Oncogenic Fli-1 is a potential prognostic marker for the progression of epithelial ovarian cancer
- Equal contributors
1 Cancer center, the First Hospital of Jilin University, 71 Xinmin Street, Changchun 130021, China
2 Obstetrics and Gynecology, the General Hospital of Chinese People’s Liberation Army, Beijing, China
3 Institute of Basic Medical Sciences, National Center of Biomedical Analysis, 27 Tai-Ping Road, Beijing 100850, China
BMC Cancer 2014, 14:424 doi:10.1186/1471-2407-14-424Published: 12 June 2014
Ovarian cancer is the most lethal gynecologic malignancy, but its etiology remains poorly understood. This study investigated the role of Fli-1 in ovarian carcinogenesis and disease survival.
Fli-1 protein expression was evaluated by immunohistochemistry in 104 primary epithelial ovarian cancer (EOC) patients with known follow-up data and 20 controls. Correlation between Fli-1 expression and clinical characteristics was evaluated with the logistic regression. Kaplan Meier analysis was used to assess the impact of Fli-1 expression on overall survival (OS) and disease-free survival (DFS). Cell proliferation and migration assay were used to explore the function of Fli-1 in ovarian cancer cells.

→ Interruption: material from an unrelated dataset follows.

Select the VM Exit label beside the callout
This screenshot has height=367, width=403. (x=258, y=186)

Fli-1 was expressed in 74% cases and up-regulated in EOC tissues compared with normal control tissues (p< 0.05). The high expression of Fli-1 was significantly associated with advanced tumor stage, positive lymph nodal involvement, and poor OS and DFS (p< 0.05). Further analysis showed Fli-1 is an independent prognostic factor for OS and DFS. Down-regulation of Fli-1 inhibited cell proliferation but did not affect cell migration in SKOV3 cells.
This study revealed that Fli-1 played an essential role in the development and progression of ovarian cancers. Its overexpression is intimately related to malignant phenotypes and poor clinical outcome, suggesting that Fli-1 is a potential prognostic marker and therapeutic molecular target in ovarian cancer.